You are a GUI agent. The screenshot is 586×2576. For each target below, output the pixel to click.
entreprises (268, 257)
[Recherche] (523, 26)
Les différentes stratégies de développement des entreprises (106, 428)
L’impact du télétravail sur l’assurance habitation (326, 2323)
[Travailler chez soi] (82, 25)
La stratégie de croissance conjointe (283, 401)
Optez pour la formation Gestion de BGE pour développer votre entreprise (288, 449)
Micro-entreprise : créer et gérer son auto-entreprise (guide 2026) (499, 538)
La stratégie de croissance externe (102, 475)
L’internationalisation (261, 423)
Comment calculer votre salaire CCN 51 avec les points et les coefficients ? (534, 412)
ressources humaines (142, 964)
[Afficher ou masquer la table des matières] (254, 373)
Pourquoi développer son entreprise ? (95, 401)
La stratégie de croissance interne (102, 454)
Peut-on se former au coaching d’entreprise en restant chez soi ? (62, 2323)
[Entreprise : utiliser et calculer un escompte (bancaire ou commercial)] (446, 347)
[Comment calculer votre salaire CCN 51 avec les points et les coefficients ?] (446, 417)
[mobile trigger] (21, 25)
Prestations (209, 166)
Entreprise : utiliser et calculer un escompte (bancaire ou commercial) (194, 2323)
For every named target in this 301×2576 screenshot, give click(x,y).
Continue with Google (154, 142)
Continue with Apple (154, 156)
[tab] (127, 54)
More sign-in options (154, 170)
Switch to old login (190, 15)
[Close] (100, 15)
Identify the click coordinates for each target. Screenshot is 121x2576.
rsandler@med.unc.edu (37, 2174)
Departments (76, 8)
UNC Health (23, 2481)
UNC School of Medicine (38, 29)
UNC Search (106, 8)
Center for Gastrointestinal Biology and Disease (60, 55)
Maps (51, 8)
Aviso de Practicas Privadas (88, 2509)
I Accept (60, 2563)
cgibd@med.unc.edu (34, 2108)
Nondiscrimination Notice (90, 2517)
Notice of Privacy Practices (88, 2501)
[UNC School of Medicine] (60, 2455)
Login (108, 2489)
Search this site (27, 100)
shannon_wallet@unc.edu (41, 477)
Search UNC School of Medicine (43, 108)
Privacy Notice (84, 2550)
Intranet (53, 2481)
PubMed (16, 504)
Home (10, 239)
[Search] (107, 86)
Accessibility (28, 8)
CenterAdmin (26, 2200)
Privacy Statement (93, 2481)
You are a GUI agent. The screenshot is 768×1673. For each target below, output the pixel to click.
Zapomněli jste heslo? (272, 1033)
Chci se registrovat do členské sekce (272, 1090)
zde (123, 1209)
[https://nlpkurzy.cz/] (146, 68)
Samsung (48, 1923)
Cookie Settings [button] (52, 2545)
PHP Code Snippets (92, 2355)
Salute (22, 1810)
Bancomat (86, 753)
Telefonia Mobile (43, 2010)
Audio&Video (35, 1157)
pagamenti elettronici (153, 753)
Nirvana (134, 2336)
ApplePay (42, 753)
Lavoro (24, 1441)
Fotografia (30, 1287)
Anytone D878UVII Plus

▬▬▬▬▬▬▬▬▬▬

Each line that holds the string "with" is to be copied from the entries above.

Continue with Google (154, 142)
Continue with Apple (154, 156)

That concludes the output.